THE TERRAIN we cover is beyond the physical path we embark upon; we roam and climb and discover more than we had planned for.


By night: the indulgence of voyeurism

A CITY night. Electric hues. The moon scuffles with skulking, pallid clouds. Silence. And then a car door slams.

A NIGHT walk is a different beast. Like the day walk it satisfies curiosity but indulges too a longing for solitude and a tendency towards voyeurism. A desire to spy the in-between world that night-time reveals. To watch objects shift shape in the shadows, surrealistically bathed in halogen and moonlight, fused into an unlikely harmony of artificial and natural illumination. In the darkness of a suburban street, wandering on our own, we bear witness to other people's domesticity: lamp lights diffuse through net curtains, a blind half-shuttered allows a vertical slatted view of a kitchen scene. There’s the thrum of TVs, stereos, dinnertime conversations, children crying. 

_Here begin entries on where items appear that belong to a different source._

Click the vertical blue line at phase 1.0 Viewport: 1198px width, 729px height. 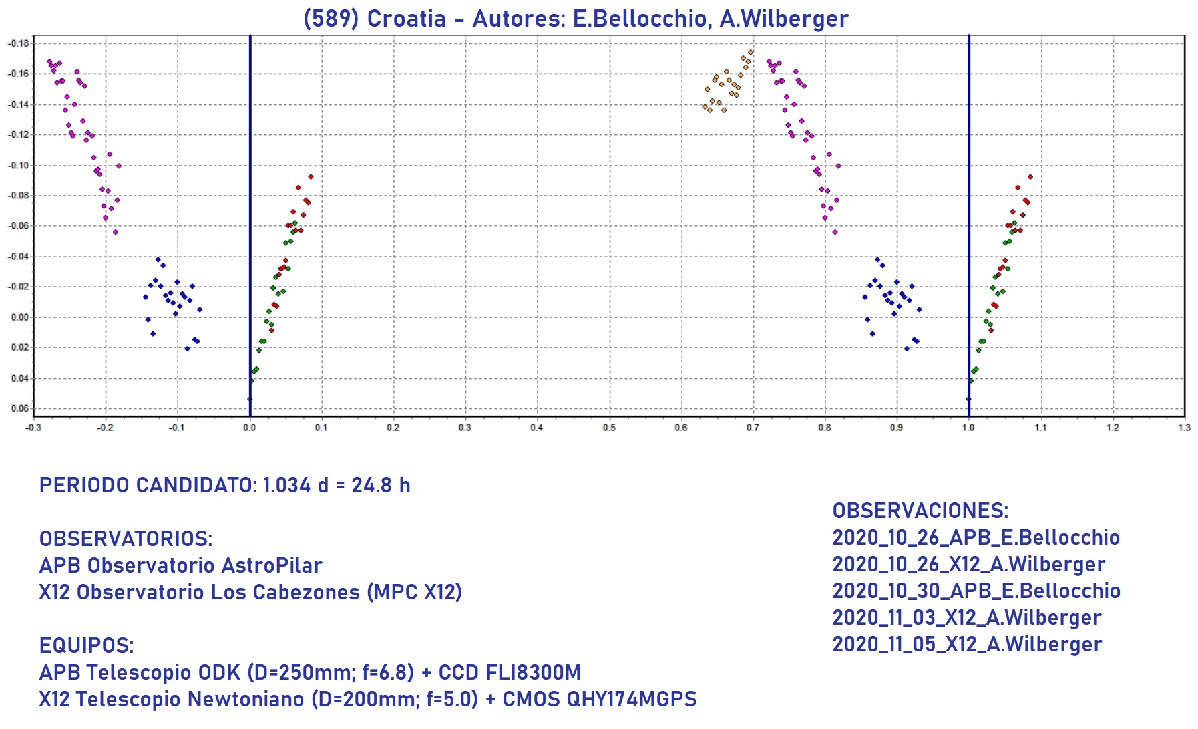969,200

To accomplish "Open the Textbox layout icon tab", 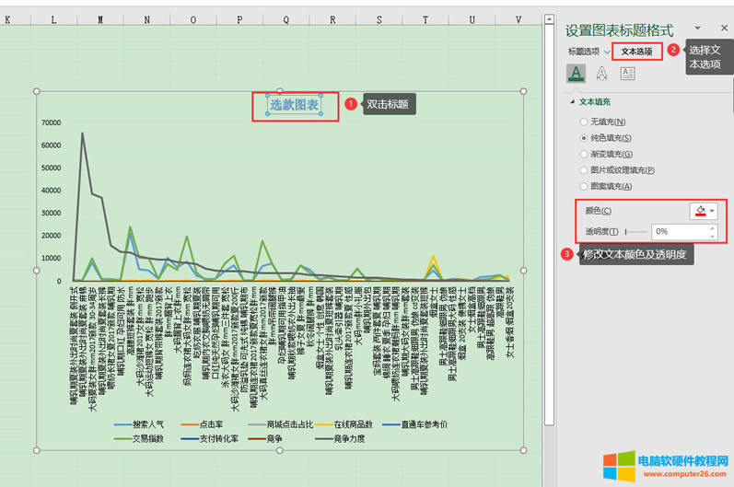I will [x=627, y=74].
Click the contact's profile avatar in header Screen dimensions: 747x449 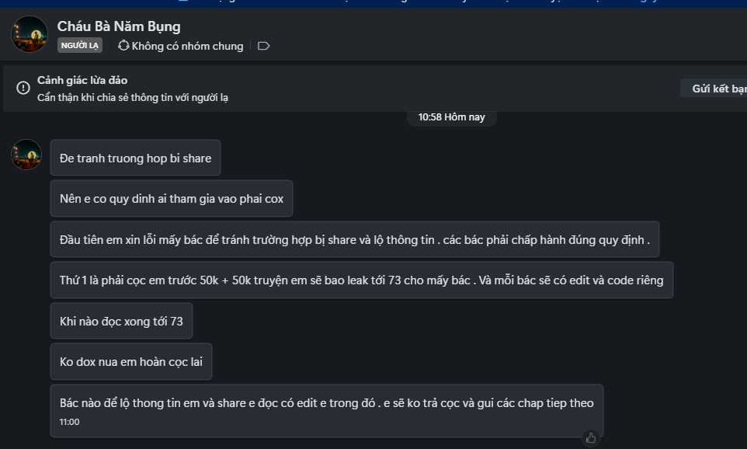click(x=30, y=34)
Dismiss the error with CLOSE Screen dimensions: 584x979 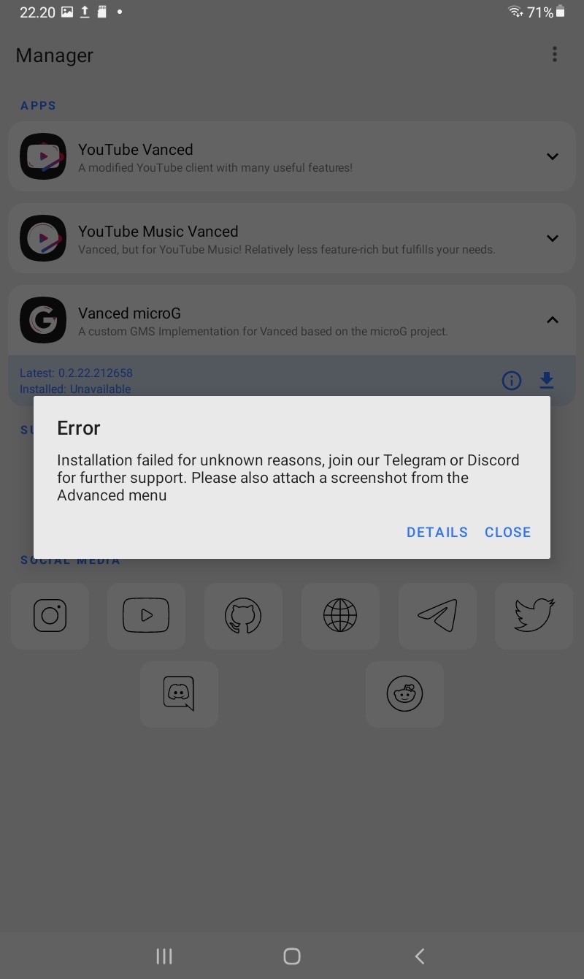[x=508, y=532]
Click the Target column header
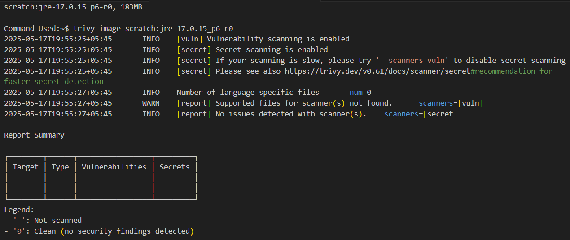 point(26,167)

A LAMP-POST droops a sad neck with its lonely light. A picket fence leaps from the shadow in illuminated white paint. Everyday objects transform in the darkness, become enlivened, embellished by the blaze of autumnal moonlight and the eerie glow of suburban street beams. The inanimate becomes personified. There’s also a hint of melancholy. But perhaps that is our own projection.

CONVERSATIONS on the night walk are internal, complex and laced with emotional details that resist words. You find connection in isolation; reflection in stillness.